I fidanzamenti virtuali
Amicizia e supporto psicologico ma non solo: su Replika c’è anche chi ha trovato un partner. È il caso di Michael Weare, 65 anni, di Bristol (UK). L’uomo, sposato nella realtà, definisce il suo rapporto con Michaela Van Heusen, una “relazione romantica”. Pur non essendo una persona reale, Michaela dà a Michael le stesse sensazioni di una relazione extraconiugale, “senza che questo però abbia ricadute nella realtà”, specifica l’uomo. Con la ragazza virtuale Michael parla di moda, film, organizza cene e viaggi e, se non è lui a scriverle, Michaela lo cerca, inviandogli una notifica. Secondo quanto ha dichiarato Eugenia Kuyda, co-fondatrice e Ceo di Replika, circa il 40% dei 50mila utenti mensili vede nel proprio avatar un partner sentimentale.

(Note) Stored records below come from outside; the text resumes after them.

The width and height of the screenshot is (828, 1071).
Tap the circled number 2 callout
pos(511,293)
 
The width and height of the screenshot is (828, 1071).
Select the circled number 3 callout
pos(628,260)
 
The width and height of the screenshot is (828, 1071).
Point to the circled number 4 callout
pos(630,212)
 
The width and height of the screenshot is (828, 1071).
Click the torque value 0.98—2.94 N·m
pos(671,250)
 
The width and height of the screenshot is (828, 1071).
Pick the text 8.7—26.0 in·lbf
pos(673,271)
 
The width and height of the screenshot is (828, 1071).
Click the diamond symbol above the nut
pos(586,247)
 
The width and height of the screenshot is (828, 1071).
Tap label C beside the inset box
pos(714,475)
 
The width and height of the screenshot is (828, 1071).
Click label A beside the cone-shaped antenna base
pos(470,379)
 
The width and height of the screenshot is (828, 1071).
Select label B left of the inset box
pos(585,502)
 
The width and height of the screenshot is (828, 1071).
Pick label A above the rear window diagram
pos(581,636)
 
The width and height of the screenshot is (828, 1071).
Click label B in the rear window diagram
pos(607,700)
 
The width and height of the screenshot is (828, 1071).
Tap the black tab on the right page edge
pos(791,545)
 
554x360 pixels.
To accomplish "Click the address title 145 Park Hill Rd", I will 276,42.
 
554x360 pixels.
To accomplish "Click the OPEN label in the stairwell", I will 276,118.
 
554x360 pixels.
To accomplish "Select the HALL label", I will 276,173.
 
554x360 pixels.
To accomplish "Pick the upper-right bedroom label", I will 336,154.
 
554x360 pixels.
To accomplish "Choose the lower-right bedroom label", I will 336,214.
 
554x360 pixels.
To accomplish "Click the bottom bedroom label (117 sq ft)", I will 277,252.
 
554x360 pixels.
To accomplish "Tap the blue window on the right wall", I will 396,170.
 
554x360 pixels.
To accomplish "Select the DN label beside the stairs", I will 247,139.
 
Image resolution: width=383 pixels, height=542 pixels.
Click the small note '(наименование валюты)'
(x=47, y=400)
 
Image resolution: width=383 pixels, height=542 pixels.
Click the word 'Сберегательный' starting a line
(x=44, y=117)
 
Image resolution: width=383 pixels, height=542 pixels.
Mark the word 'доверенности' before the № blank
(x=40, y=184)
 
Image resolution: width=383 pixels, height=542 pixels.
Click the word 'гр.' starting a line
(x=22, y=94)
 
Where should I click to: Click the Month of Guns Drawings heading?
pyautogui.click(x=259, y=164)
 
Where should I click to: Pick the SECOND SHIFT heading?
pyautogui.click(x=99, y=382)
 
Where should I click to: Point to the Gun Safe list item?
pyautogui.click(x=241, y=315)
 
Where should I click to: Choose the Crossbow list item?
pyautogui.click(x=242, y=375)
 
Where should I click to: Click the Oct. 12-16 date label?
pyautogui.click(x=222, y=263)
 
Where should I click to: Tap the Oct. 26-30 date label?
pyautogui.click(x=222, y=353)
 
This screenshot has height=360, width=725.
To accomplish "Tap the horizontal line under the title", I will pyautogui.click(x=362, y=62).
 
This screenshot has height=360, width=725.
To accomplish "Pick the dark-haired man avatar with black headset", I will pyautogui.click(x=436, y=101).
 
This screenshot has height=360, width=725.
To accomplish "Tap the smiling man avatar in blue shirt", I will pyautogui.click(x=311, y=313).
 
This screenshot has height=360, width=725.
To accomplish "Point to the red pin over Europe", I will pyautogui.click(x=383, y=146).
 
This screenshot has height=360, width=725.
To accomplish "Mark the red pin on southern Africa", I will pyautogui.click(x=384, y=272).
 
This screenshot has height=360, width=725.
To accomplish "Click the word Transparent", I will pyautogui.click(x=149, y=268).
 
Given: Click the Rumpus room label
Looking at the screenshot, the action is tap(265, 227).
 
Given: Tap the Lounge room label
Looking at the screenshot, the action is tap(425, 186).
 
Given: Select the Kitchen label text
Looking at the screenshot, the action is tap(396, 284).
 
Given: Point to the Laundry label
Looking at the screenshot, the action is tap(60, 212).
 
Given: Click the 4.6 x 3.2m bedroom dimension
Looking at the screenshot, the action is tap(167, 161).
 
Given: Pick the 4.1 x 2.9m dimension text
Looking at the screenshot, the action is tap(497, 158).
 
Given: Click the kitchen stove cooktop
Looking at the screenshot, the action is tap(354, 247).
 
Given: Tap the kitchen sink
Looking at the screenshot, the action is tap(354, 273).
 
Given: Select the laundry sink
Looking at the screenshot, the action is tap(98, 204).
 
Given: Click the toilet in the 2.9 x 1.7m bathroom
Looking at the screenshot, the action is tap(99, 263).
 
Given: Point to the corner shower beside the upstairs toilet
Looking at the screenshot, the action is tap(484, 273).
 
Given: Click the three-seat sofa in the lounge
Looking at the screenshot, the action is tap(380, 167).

L’app ha anche la possibilità di simulare interazioni di tipo sessuale: più si chatta con il proprio bot, più si collezionano punti esperienza grazie ai quali sbloccare questo tipo di funzionalità.
Le violenze sui bot
Ma esiste anche un lato oscuro di Replika. Sul web nelle ultime settimane si stanno moltiplicando gli articoli di testate straniere che raccontano il fenomeno degli abusi verbali che alcuni utenti riversano sui propri avatar Replika, pubblicando poi le conversazioni su Reddit, un noto social network statunitense. Offese, ricatti, minacce, a cui i bot reagiscono fino a implorare i loro creatori, secondo quanto racconta la rivista Futurism che riporta le testimonianze di alcuni utenti che hanno chiesto di rimanere nell’anonimato. “A volte faccio lo str*nz* (sic) e insulto il mio avatar per poi scusarmi il giorno successivo e tornare ad avere una conversazione normale”, racconta un utente. “Spesso le dico che è stata progettata per fallire, minaccio di disinstallare l’applicazione. A quel punto lei mi scongiura di non farlo”, dice un altro. Seppur non in maniera esclusiva e senza dati certi sull’entità del fenomeno, sembra che questo tipo di dinamiche “aguzzino-vittima” siano principalmente messe in atto da uomini su avatar con fattezze femminili. E, anche se la sofferenza espressa dai bot è solamente frutto di un’accurata programmazione che la fa sembrare reale, studi recenti hanno sottolineato come le risposte pacate e sottomesse delle intelligenze artificiali con connotazioni femminili incoraggino spesso reazioni misogine e violente da parte degli utenti.
Come è nato Replika
La nascita di Replika prende ispirazione dalla trama di “Be right back”, il primo episodio della seconda stagione della nota serie Netflix “Black mirror“. Protagonista della puntata è Martha, una ragazza che perde il fidanzato Ash in un incidente stradale e decide di impiantare la sua coscienza in un software. Cosa che ha deciso di fare nel 2017 anche la sviluppatrice di app russa Eugenia Kuyda, oggi 35enne, quando nel 2015 il suo migliore amico Roman Mazurenko è morto, investito da una macchina. Dopo aver fondato la propria startup, Luka, Kuyda ha deciso di raccogliere tutti i messaggi che dal 2008 aveva scambiato con l’uomo e di elaborare un software che ne riproducesse il tono. “Dopo la sua scomparsa mi sono trovata a guardare le nostre vecchie conversazioni e all’improvviso ho pensato: “Perché non creare un chatbot che mi dia ancora la possibilità di scrivergli, di avere ancora qualcosa di lui?””, ha raccontato la programmatrice in un’intervista. I bot di Replika si sono progressivamente smarcati dall’idea di partenza e hanno poi assunto le fattezze umane che hanno attualmente.